A number of train stations in Tokyo will conduct anti-terrorism inspections during the Olympics and Paralympics using sniffer dogs and body scanners, sources familiar with the matter said Monday.
The transport ministry will revise a related law to allow railway firms to prohibit passengers from entering a train if they refuse baggage inspections, they said.

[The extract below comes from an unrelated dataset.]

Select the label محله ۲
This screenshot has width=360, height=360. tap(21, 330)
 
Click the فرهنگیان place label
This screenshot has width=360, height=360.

The specific train stations where the procedures will be held are not yet known.
East Japan Railway Co. and Central Japan Railway Co. will provide sniffer dogs in hubs such as Tokyo Station during the Olympics and Paralympics, while detection systems for hazardous goods are to be placed around ticket gates in some subway stations.
Inspections of personal belongings at train stations in Japan have only been seen at the station at Narita airport, whose construction met with fierce local protests following its planning stage in the 1960s.
Railway companies had been opposed to conducting inspections, arguing that, unlike airports, doing so would significantly compromise convenience.
Operators can deny passengers only if they are carrying sharp-edged tools that are not wrapped or explosives.
Some firms already have policies that allow both the inspection of suspicious objects and the ability to deny passengers entry if they refuse to be inspected. However, a judgement of reasonable suspicion based only on visual evidence is often difficult to make.
The Ministry Land, Infrastructure, Transport and Tourism has been looking to improve railway security measures ever since a fatal stabbing on a shinkansen bullet train in June 2018.
The ministry has placed body scanners and sniffer dogs in some stations in Tokyo on a trial basis.